Le Mouvement Autosuffisance Alimentaire (MAA), soutenu par l’Outer-Islands Development Corporation (OIDC), lance bientôt un projet de culture de légumes au bénéfice d’une vingtaine de familles vivant à Agalega. Des équipements leur ont déjà été envoyés en vue de la préparation des terres, les semences suivront sous peu et le travail pourra commencer dès mars prochain.
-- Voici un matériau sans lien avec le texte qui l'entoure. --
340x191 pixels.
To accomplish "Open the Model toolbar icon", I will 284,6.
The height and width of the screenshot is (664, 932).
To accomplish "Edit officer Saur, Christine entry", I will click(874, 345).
Eric Mangar, manager du MAA, souligne que les Agaléens  reçoivent la visite du bateau d’approvisionnement une fois tous les quatre mois. Ce qui explique le manque aigu de produits agricoles dans l’île. «Lorsque le bateau arrive, il y a des légumes pendant une courte période de temps, puis plus rien. Ce qui amène une grave carence en vitamines et en fibres au sein de la petite communauté de Mauriciens qui y habitent. Qui plus est, les rares légumes se vendent très cher, à l’exemple du petit piment à Rs 2 l’unité», fait-il ressortir. Durant sa dernière visite dans l’île l’année dernière, il dit avoir étudié plusieurs aspects de la production agricole dans l’île – la terre, l’eau et le climat. «J’ai constaté que les cocotiers donnent un bon compost qu’on n’utilise jamais dans l’île. L’élevage des poules et des moutons donne aussi du bon fumier. La terre est sablonneuse mais bonne en matières organiques. L’eau est abondante avec une pluviométrie annuelle de 1 600 mm», déclare notre interlocuteur.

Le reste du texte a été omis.